======== Supplied entries ========

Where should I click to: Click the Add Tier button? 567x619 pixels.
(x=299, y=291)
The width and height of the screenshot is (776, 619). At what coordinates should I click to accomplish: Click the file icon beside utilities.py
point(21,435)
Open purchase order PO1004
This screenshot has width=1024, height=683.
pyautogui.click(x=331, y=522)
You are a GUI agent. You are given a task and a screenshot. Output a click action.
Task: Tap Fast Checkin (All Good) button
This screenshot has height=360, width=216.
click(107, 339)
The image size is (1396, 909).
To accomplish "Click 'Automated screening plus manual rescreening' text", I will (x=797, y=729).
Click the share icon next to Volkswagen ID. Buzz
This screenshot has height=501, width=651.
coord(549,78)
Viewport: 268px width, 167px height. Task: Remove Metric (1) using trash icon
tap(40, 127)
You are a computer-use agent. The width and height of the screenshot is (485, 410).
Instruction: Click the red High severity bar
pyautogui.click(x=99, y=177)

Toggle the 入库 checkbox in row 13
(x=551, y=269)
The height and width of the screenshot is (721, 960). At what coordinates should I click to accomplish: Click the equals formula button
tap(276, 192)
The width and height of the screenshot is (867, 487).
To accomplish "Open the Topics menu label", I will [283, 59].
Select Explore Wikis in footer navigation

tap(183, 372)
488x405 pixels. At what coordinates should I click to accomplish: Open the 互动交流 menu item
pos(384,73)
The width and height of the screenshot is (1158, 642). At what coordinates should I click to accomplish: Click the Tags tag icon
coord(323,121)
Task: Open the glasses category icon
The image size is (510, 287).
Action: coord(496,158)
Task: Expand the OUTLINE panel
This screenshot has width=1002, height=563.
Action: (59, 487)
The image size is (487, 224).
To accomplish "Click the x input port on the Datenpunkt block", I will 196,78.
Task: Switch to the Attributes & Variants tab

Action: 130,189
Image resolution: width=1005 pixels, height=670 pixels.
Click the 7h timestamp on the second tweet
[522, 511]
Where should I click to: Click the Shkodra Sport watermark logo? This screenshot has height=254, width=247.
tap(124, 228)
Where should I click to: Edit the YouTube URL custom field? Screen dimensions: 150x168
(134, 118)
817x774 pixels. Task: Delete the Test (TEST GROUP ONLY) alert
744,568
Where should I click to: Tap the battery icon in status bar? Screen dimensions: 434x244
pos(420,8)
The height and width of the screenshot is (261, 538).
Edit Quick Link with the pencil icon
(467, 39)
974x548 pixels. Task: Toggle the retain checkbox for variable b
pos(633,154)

========

== Directions for this task ==
I need each of the entries above printed again exactly.

== Finished exercise ==
Where should I click to: Click the Add Tier button? 567x619 pixels.
(x=299, y=291)
The width and height of the screenshot is (776, 619). At what coordinates should I click to accomplish: Click the file icon beside utilities.py
point(21,435)
Open purchase order PO1004
This screenshot has width=1024, height=683.
pyautogui.click(x=331, y=522)
You are a GUI agent. You are given a task and a screenshot. Output a click action.
Task: Tap Fast Checkin (All Good) button
This screenshot has height=360, width=216.
click(107, 339)
The image size is (1396, 909).
To accomplish "Click 'Automated screening plus manual rescreening' text", I will (x=797, y=729).
Click the share icon next to Volkswagen ID. Buzz
This screenshot has height=501, width=651.
coord(549,78)
Viewport: 268px width, 167px height. Task: Remove Metric (1) using trash icon
tap(40, 127)
You are a computer-use agent. The width and height of the screenshot is (485, 410).
Instruction: Click the red High severity bar
pyautogui.click(x=99, y=177)

Toggle the 入库 checkbox in row 13
(x=551, y=269)
The height and width of the screenshot is (721, 960). At what coordinates should I click to accomplish: Click the equals formula button
tap(276, 192)
The width and height of the screenshot is (867, 487).
To accomplish "Open the Topics menu label", I will [283, 59].
Select Explore Wikis in footer navigation

tap(183, 372)
488x405 pixels. At what coordinates should I click to accomplish: Open the 互动交流 menu item
pos(384,73)
The width and height of the screenshot is (1158, 642). At what coordinates should I click to accomplish: Click the Tags tag icon
coord(323,121)
Task: Open the glasses category icon
The image size is (510, 287).
Action: coord(496,158)
Task: Expand the OUTLINE panel
This screenshot has width=1002, height=563.
Action: (59, 487)
The image size is (487, 224).
To accomplish "Click the x input port on the Datenpunkt block", I will 196,78.
Task: Switch to the Attributes & Variants tab

Action: 130,189
Image resolution: width=1005 pixels, height=670 pixels.
Click the 7h timestamp on the second tweet
[522, 511]
Where should I click to: Click the Shkodra Sport watermark logo? This screenshot has height=254, width=247.
tap(124, 228)
Where should I click to: Edit the YouTube URL custom field? Screen dimensions: 150x168
(134, 118)
817x774 pixels. Task: Delete the Test (TEST GROUP ONLY) alert
744,568
Where should I click to: Tap the battery icon in status bar? Screen dimensions: 434x244
pos(420,8)
The height and width of the screenshot is (261, 538).
Edit Quick Link with the pencil icon
(467, 39)
974x548 pixels. Task: Toggle the retain checkbox for variable b
pos(633,154)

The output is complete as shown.